È cominciata la notte più lunga di Silvia e Patrizia: «È stato un crescendo, ad un certo punto è scattato il coprifuoco e la città si è spenta progressivamente. Si cominciavano a sentire colpi di fuoco in lontananza, e abbiamo pensato che questa era la cosa peggiore che poteva succedere. Sbagliato. Abbiamo visto arrivare gli elicotteri che sparavano giù, non abbiamo capito dove, e poi sono arrivati i carri armati, sentivamo distintamente il rumore dei cingoli sull’asfalto. Alla fine le esplosioni contro il Parlamento, almeno 7-8: lo stavano bombardando».

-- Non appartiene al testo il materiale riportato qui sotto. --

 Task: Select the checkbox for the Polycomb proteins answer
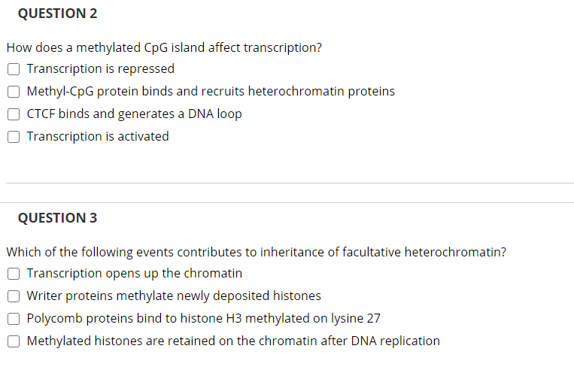14,319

Per fortuna, a differenza di quanto è stato detto nelle dirette tv, i contatti telefonici e la connessione web non sono mai mancati nella zona dell’albergo, e quindi le due ferraresi sono sempre riuscite a rimanere in contatto con i loro familiari. Pure il presidente di Fiera Ferrara, Filippo Parisini, si è messo in contatto più volte con loro, cercando di seguire l’evolversi della situazione. «È durato fino alle 4.30-5, non abbiamo chiuso occhio per tutta la notte: ora vogliamo andare via il prima possibile, prendere subito un volo per Istanbul e poi per l’Italia, per qualsiasi scalo italiano. Non vediamo l’ora di essere in Italia» diceva ieri mattina Silvia Paparella.

Il rientro è però difficoltoso. Nonostante gli annunci di Turkish Airlines, le due ferraresi hanno trovato cancellati tutti i voli in partenza ieri dall’aeroporto Ataturk, e hanno dovuto rassegnarsi. «Passeremo la notte in aeroporto, impensabile tornare in città, e domattina speriamo di poter andar via» è l’ultimo messaggio di ieri.